» Problem requirements
Reproduce the lines from the one containing "Where should I click to: Click" through the one containing "The image size is (341, 296).", both included, substituting "slider" for "thumb" and changing nothing else.

» Stored records
^^^^
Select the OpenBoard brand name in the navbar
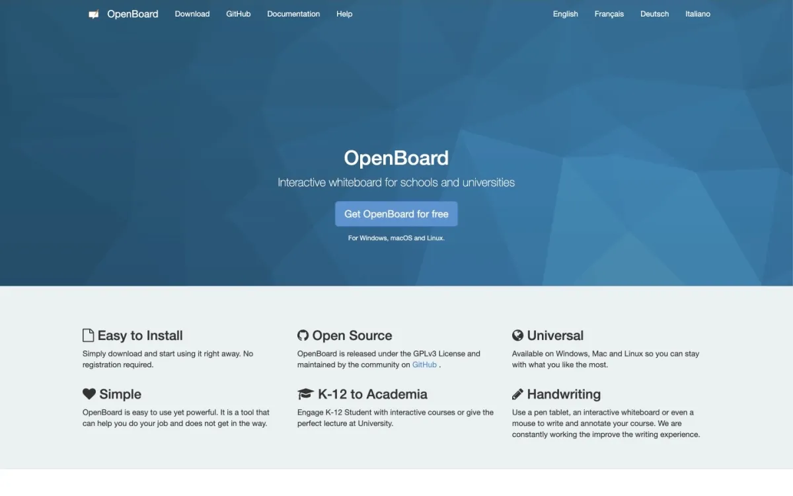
^^^^
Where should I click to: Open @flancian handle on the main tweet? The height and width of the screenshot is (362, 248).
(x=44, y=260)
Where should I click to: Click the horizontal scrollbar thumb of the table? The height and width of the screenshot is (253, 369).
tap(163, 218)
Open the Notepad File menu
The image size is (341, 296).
^^^^
» Solution for this problem
Where should I click to: Click the horizontal scrollbar slider of the table? The height and width of the screenshot is (253, 369).
tap(163, 218)
Open the Notepad File menu
The image size is (341, 296).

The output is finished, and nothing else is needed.